▶ **Task instructions**:
The expected answer is the set of lines in the data below between the line holding "Where should I click to: Open" and the line holding "You are a computer-use agent. The", inclusive, written out exactly.

Source data
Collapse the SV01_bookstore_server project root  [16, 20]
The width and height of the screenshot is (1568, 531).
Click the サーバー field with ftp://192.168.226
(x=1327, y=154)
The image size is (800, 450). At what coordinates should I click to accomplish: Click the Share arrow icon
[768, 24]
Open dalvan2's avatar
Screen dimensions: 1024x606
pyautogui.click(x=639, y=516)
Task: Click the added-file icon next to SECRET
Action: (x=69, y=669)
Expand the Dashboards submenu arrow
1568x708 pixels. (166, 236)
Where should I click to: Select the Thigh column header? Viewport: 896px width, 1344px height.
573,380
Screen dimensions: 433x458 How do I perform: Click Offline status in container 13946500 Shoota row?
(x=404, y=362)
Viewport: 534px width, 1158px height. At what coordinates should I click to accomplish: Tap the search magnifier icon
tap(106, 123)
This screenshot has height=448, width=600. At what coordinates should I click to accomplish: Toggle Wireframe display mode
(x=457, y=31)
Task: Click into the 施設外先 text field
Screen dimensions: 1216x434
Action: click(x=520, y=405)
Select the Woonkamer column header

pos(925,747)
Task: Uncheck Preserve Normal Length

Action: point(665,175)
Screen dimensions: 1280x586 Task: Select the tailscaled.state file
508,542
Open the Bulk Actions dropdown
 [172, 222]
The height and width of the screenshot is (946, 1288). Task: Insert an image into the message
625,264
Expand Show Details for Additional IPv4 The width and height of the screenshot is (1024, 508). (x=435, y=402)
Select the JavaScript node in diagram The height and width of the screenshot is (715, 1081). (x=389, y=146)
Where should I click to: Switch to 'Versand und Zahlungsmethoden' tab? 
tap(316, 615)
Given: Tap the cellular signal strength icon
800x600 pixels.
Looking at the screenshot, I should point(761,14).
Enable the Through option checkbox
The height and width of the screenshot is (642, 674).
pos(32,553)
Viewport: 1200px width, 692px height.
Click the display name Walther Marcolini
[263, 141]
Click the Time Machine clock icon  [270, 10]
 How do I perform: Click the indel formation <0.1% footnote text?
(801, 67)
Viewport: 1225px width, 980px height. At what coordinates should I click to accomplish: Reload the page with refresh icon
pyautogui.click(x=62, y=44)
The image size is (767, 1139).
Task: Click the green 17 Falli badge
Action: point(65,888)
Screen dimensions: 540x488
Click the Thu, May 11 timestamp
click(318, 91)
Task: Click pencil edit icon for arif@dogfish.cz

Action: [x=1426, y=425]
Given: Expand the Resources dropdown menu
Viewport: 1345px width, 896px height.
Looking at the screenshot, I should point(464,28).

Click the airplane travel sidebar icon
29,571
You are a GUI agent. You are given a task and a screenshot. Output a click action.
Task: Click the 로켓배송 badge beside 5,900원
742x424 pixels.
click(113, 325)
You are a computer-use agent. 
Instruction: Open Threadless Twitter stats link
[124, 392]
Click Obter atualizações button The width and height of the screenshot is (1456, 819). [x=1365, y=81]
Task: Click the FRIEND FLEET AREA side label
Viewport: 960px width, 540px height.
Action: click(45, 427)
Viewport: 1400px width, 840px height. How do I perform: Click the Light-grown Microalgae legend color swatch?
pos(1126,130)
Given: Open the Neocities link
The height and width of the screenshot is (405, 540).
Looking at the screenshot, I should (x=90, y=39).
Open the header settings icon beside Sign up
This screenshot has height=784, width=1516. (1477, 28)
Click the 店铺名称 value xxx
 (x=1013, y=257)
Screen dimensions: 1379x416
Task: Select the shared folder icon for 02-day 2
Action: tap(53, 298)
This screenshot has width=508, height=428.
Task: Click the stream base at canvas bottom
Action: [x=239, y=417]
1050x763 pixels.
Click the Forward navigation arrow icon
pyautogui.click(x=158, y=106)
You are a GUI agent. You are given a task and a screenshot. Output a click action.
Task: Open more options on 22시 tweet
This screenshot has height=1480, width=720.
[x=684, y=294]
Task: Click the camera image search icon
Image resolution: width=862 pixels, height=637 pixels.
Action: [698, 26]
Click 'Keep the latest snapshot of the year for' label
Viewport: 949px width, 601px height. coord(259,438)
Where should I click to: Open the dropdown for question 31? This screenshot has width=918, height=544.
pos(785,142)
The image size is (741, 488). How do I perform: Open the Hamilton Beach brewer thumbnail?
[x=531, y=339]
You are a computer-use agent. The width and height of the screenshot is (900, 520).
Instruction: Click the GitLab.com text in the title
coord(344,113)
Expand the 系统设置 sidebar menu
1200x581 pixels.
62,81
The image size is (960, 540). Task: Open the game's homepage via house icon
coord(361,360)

▶ **Output for this exercise**:
Where should I click to: Open the dropdown for question 31? This screenshot has width=918, height=544.
pos(785,142)
The image size is (741, 488). How do I perform: Open the Hamilton Beach brewer thumbnail?
[x=531, y=339]
You are a computer-use agent. The width and height of the screenshot is (900, 520).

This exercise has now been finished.